Task brief: Line by line, return the data exactly as shown.

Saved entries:
____
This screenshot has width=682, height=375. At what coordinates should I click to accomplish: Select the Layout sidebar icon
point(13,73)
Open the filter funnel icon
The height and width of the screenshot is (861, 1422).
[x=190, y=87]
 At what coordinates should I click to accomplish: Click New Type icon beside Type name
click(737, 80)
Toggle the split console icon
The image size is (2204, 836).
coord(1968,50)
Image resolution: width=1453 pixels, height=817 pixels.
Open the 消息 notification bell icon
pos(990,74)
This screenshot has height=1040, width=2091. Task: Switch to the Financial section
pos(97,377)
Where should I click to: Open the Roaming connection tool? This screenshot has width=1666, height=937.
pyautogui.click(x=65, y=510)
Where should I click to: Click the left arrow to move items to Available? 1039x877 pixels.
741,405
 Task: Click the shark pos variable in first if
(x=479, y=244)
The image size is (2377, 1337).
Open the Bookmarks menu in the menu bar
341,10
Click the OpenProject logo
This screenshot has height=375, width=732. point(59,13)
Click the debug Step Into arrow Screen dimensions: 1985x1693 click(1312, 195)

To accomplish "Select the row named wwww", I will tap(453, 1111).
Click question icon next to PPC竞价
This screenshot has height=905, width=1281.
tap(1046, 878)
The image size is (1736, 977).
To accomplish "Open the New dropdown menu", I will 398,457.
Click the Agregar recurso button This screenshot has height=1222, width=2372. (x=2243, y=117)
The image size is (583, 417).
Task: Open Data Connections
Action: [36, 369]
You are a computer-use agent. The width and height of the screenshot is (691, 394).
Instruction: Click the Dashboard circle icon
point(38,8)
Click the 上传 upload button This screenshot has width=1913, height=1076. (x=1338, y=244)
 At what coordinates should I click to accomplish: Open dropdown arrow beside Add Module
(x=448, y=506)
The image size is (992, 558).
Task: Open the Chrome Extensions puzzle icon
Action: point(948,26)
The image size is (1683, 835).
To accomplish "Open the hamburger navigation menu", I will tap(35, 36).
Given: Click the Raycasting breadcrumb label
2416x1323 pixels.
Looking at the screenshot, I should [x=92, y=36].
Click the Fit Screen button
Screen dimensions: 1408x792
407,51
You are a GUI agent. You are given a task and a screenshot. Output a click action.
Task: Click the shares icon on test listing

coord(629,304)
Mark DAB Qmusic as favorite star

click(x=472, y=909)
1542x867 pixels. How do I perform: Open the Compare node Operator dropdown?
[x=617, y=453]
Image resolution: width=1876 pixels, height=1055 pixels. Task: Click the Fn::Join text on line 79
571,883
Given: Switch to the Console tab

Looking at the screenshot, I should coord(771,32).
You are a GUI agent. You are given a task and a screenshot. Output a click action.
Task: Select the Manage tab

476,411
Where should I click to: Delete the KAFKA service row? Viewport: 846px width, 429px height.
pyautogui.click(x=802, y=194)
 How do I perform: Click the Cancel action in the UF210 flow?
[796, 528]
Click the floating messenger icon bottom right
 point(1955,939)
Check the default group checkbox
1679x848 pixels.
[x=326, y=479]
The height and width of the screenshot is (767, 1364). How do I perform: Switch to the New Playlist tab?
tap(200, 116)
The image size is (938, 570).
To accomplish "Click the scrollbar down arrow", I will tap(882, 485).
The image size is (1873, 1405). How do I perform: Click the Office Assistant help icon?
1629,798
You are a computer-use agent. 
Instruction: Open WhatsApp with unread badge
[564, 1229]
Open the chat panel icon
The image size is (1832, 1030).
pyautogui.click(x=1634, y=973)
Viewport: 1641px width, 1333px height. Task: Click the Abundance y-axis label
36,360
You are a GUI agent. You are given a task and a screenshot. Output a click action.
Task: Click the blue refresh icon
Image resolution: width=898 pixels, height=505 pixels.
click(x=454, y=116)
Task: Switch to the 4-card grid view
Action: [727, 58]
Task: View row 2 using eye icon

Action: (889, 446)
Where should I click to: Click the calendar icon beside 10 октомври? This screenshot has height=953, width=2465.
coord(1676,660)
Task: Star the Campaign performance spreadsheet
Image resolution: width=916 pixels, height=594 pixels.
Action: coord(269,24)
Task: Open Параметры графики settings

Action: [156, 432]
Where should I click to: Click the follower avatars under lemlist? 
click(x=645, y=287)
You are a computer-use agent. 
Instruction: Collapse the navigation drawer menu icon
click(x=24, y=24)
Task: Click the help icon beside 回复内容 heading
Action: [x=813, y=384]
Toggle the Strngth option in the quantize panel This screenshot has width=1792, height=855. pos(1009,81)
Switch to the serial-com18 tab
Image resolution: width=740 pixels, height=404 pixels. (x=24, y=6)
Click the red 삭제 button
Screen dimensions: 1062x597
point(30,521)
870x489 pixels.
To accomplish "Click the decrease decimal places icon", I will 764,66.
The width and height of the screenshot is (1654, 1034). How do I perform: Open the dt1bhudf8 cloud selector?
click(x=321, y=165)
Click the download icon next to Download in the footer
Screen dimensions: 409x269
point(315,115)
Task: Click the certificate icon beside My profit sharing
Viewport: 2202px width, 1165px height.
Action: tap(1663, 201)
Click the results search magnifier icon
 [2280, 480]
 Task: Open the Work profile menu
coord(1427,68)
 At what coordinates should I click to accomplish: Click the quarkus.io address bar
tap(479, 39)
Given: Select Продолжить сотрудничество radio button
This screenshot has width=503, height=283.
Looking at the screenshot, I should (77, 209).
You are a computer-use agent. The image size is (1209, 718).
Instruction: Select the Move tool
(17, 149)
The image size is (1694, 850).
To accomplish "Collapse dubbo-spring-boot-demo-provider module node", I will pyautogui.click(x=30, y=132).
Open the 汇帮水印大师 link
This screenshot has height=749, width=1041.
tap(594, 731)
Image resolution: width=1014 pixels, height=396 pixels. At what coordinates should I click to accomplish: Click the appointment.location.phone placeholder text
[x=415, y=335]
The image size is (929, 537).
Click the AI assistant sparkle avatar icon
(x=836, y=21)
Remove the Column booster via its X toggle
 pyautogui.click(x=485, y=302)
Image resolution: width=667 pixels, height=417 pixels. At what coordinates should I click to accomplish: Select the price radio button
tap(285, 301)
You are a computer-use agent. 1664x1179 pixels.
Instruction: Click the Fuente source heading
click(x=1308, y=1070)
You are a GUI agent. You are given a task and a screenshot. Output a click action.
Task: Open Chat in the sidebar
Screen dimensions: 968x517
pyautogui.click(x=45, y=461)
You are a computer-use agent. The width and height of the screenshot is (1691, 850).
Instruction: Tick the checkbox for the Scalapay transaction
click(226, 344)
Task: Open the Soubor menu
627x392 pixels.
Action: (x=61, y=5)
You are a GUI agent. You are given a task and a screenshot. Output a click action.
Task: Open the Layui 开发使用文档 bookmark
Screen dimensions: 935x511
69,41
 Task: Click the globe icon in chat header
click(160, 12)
____
Reply:
This screenshot has width=682, height=375. At what coordinates should I click to accomplish: Select the Layout sidebar icon
point(13,73)
Open the filter funnel icon
The height and width of the screenshot is (861, 1422).
[x=190, y=87]
 At what coordinates should I click to accomplish: Click New Type icon beside Type name
click(737, 80)
Toggle the split console icon
The image size is (2204, 836).
coord(1968,50)
Image resolution: width=1453 pixels, height=817 pixels.
Open the 消息 notification bell icon
pos(990,74)
This screenshot has height=1040, width=2091. Task: Switch to the Financial section
pos(97,377)
Where should I click to: Open the Roaming connection tool? This screenshot has width=1666, height=937.
pyautogui.click(x=65, y=510)
Where should I click to: Click the left arrow to move items to Available? 1039x877 pixels.
741,405
 Task: Click the shark pos variable in first if
(x=479, y=244)
The image size is (2377, 1337).
Open the Bookmarks menu in the menu bar
341,10
Click the OpenProject logo
This screenshot has height=375, width=732. point(59,13)
Click the debug Step Into arrow Screen dimensions: 1985x1693 click(1312, 195)

To accomplish "Select the row named wwww", I will tap(453, 1111).
Click question icon next to PPC竞价
This screenshot has height=905, width=1281.
tap(1046, 878)
The image size is (1736, 977).
To accomplish "Open the New dropdown menu", I will 398,457.
Click the Agregar recurso button This screenshot has height=1222, width=2372. (x=2243, y=117)
The image size is (583, 417).
Task: Open Data Connections
Action: [36, 369]
You are a computer-use agent. The width and height of the screenshot is (691, 394).
Instruction: Click the Dashboard circle icon
point(38,8)
Click the 上传 upload button This screenshot has width=1913, height=1076. (x=1338, y=244)
 At what coordinates should I click to accomplish: Open dropdown arrow beside Add Module
(x=448, y=506)
The image size is (992, 558).
Task: Open the Chrome Extensions puzzle icon
Action: point(948,26)
The image size is (1683, 835).
To accomplish "Open the hamburger navigation menu", I will tap(35, 36).
Given: Click the Raycasting breadcrumb label
2416x1323 pixels.
Looking at the screenshot, I should [x=92, y=36].
Click the Fit Screen button
Screen dimensions: 1408x792
407,51
You are a GUI agent. You are given a task and a screenshot. Output a click action.
Task: Click the shares icon on test listing

coord(629,304)
Mark DAB Qmusic as favorite star

click(x=472, y=909)
1542x867 pixels. How do I perform: Open the Compare node Operator dropdown?
[x=617, y=453]
Image resolution: width=1876 pixels, height=1055 pixels. Task: Click the Fn::Join text on line 79
571,883
Given: Switch to the Console tab

Looking at the screenshot, I should coord(771,32).
You are a GUI agent. You are given a task and a screenshot. Output a click action.
Task: Select the Manage tab

476,411
Where should I click to: Delete the KAFKA service row? Viewport: 846px width, 429px height.
pyautogui.click(x=802, y=194)
 How do I perform: Click the Cancel action in the UF210 flow?
[796, 528]
Click the floating messenger icon bottom right
 point(1955,939)
Check the default group checkbox
1679x848 pixels.
[x=326, y=479]
The height and width of the screenshot is (767, 1364). How do I perform: Switch to the New Playlist tab?
tap(200, 116)
The image size is (938, 570).
To accomplish "Click the scrollbar down arrow", I will tap(882, 485).
The image size is (1873, 1405). How do I perform: Click the Office Assistant help icon?
1629,798
You are a computer-use agent. 
Instruction: Open WhatsApp with unread badge
[564, 1229]
Open the chat panel icon
The image size is (1832, 1030).
pyautogui.click(x=1634, y=973)
Viewport: 1641px width, 1333px height. Task: Click the Abundance y-axis label
36,360
You are a GUI agent. You are given a task and a screenshot. Output a click action.
Task: Click the blue refresh icon
Image resolution: width=898 pixels, height=505 pixels.
click(x=454, y=116)
Task: Switch to the 4-card grid view
Action: [727, 58]
Task: View row 2 using eye icon

Action: (889, 446)
Where should I click to: Click the calendar icon beside 10 октомври? This screenshot has height=953, width=2465.
coord(1676,660)
Task: Star the Campaign performance spreadsheet
Image resolution: width=916 pixels, height=594 pixels.
Action: coord(269,24)
Task: Open Параметры графики settings

Action: [156, 432]
Where should I click to: Click the follower avatars under lemlist? 
click(x=645, y=287)
You are a computer-use agent. 
Instruction: Collapse the navigation drawer menu icon
click(x=24, y=24)
Task: Click the help icon beside 回复内容 heading
Action: [x=813, y=384]
Toggle the Strngth option in the quantize panel This screenshot has width=1792, height=855. pos(1009,81)
Switch to the serial-com18 tab
Image resolution: width=740 pixels, height=404 pixels. (x=24, y=6)
Click the red 삭제 button
Screen dimensions: 1062x597
point(30,521)
870x489 pixels.
To accomplish "Click the decrease decimal places icon", I will 764,66.
The width and height of the screenshot is (1654, 1034). How do I perform: Open the dt1bhudf8 cloud selector?
click(x=321, y=165)
Click the download icon next to Download in the footer
Screen dimensions: 409x269
point(315,115)
Task: Click the certificate icon beside My profit sharing
Viewport: 2202px width, 1165px height.
Action: tap(1663, 201)
Click the results search magnifier icon
 [2280, 480]
 Task: Open the Work profile menu
coord(1427,68)
 At what coordinates should I click to accomplish: Click the quarkus.io address bar
tap(479, 39)
Given: Select Продолжить сотрудничество radio button
This screenshot has width=503, height=283.
Looking at the screenshot, I should (77, 209).
You are a computer-use agent. The image size is (1209, 718).
Instruction: Select the Move tool
(17, 149)
The image size is (1694, 850).
To accomplish "Collapse dubbo-spring-boot-demo-provider module node", I will pyautogui.click(x=30, y=132).
Open the 汇帮水印大师 link
This screenshot has height=749, width=1041.
tap(594, 731)
Image resolution: width=1014 pixels, height=396 pixels. At what coordinates should I click to accomplish: Click the appointment.location.phone placeholder text
[x=415, y=335]
The image size is (929, 537).
Click the AI assistant sparkle avatar icon
(x=836, y=21)
Remove the Column booster via its X toggle
 pyautogui.click(x=485, y=302)
Image resolution: width=667 pixels, height=417 pixels. At what coordinates should I click to accomplish: Select the price radio button
tap(285, 301)
You are a computer-use agent. 1664x1179 pixels.
Instruction: Click the Fuente source heading
click(x=1308, y=1070)
You are a GUI agent. You are given a task and a screenshot. Output a click action.
Task: Open Chat in the sidebar
Screen dimensions: 968x517
pyautogui.click(x=45, y=461)
You are a computer-use agent. The width and height of the screenshot is (1691, 850).
Instruction: Tick the checkbox for the Scalapay transaction
click(226, 344)
Task: Open the Soubor menu
627x392 pixels.
Action: (x=61, y=5)
You are a GUI agent. You are given a task and a screenshot. Output a click action.
Task: Open the Layui 开发使用文档 bookmark
Screen dimensions: 935x511
69,41
 Task: Click the globe icon in chat header
click(160, 12)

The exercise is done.